There are several forces at work here.  First, where and when to open stores isn’t quite as obvious in the days of the internet.  Second, finding good locations in a weak economy where mall traffic is hurting is tough.  Finally, Zumiez is starting to get near to the maximum number of stores they believe their brand can support in North America.  I expect that number may have dropped some given business conditions and the internet.

You can see why the flexibility in the majority of their leases I highlighted earlier may be a good thing to have.

Rick made a comment about optimizing “…our store portfolio within a trade area.”  I think that’s a fascinating comment, and next time I can corner Rick, I’m going to nag him until he explains to me how they define trade areas.

The next issue is responding to a spoiled rotten customer who expects what they want when and where they want it with great service and an attractive price.  You always have to have something to show them when they ask, “What’s new?”  Those expectations will continue to be impossible for some retailers to meet and the number of retailers will continue to contract.

Rick Brooks describes how Zumiez is trying to meet this challenge:

“…customers have very high expectations today at all such points in the omni-channel world and that includes as it relates to the digital experience and I think that’s been driven a lot by the major player in the marketplace.

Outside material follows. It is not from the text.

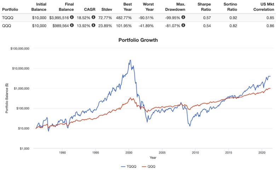Click info icon beside QQQ CAGR 13.92%
276x172 pixels.
(93, 25)
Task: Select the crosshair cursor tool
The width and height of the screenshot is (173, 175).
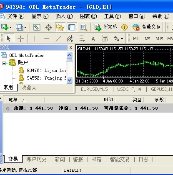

So we have to work very hard to meet those expectations at every consumer touch point. So for us, localized fulfillment is most importantly about delivering a great brand experience and speed is definitely an important component to that for our customer who wants to buy unique cool stuff, which is what we’re trying to do for them, allow them their chance to individualize who they are through what they were and their connection and attachment to Zumiez in that regard. So speed is important and our ability to serve them.”

If everybody knows what they need to do (well, some don’t know that, but they won’t be around), nobody is completely sure how to do it.  Zumiez isn’t completely sure either, but they seem to be creating a structure that can function with an unusually high level of ambiguity.  Part of this is their focus on finding and nurturing new brands, letting each brand succeed as little or as much as it can with Zumiez, but also being ready to move on quickly to other brands as the market demands it.

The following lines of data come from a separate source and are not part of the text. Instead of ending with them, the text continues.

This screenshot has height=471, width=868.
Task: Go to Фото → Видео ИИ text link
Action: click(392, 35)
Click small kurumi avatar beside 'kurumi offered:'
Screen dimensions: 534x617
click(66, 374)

Rick Brooks doesn’t think the fundamentals of retail have changed, though he recognizes that “…part of the hangover of the great recession is a level of frugality among our customers.”  I think Rick sees this as a temporary situation that will be relieved when the retail consolidation is over.  I think it may be generational.  But even if I’m closer to right than Rick, Zumiez is positioning itself to manage it.